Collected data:
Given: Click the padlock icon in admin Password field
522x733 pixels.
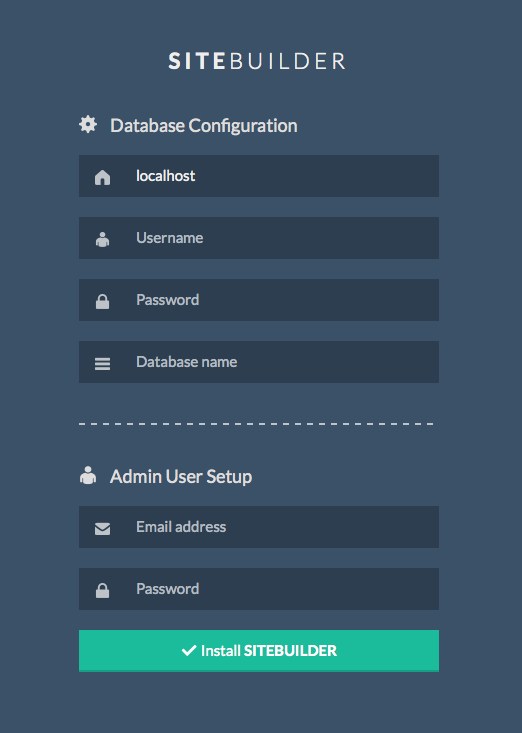Looking at the screenshot, I should 102,590.
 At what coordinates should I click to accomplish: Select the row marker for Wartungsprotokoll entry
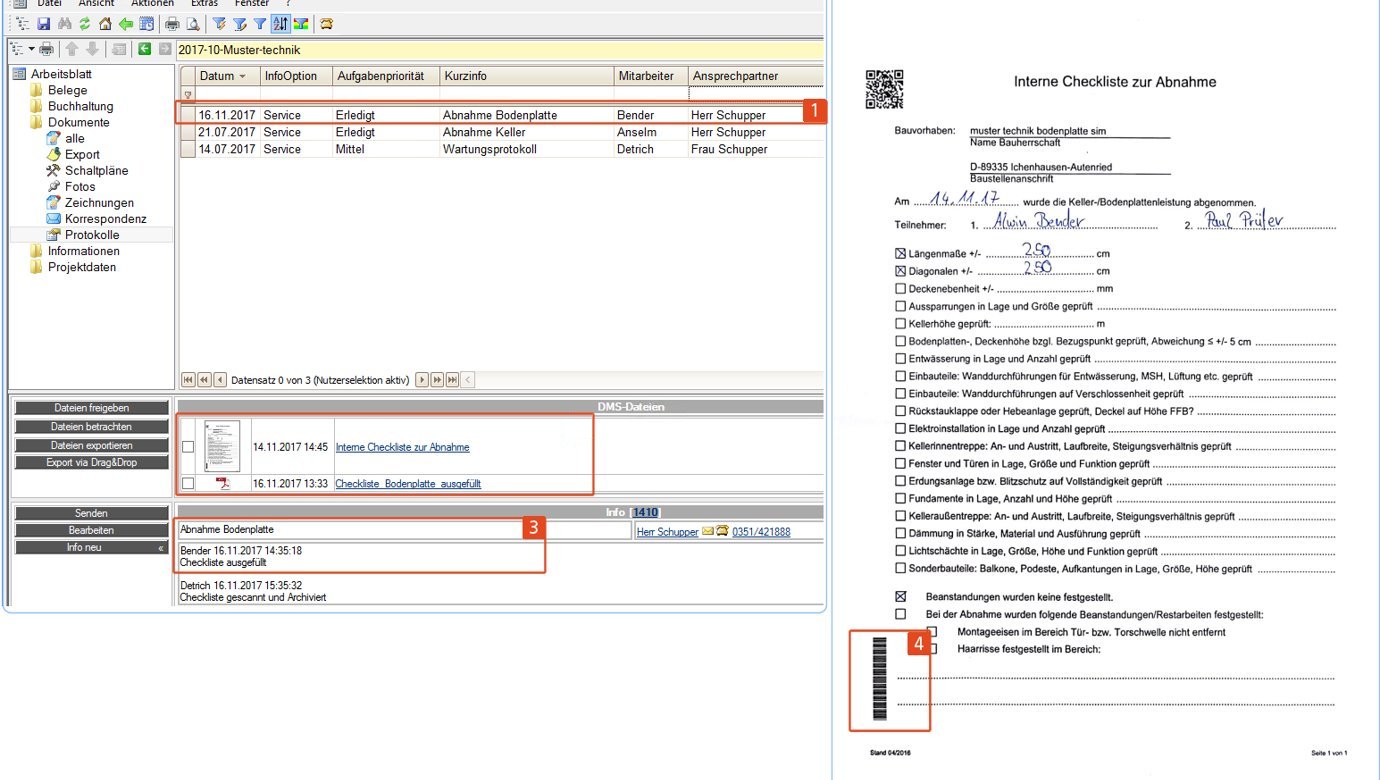187,149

# [EXERCISE DIRECTIONS]
Every entry above needs to be retyped exactly; drop the pictures.

# [ANSWER SECTION]
Given: Click the padlock icon in admin Password field
522x733 pixels.
Looking at the screenshot, I should 102,590.
 At what coordinates should I click to accomplish: Select the row marker for Wartungsprotokoll entry
187,149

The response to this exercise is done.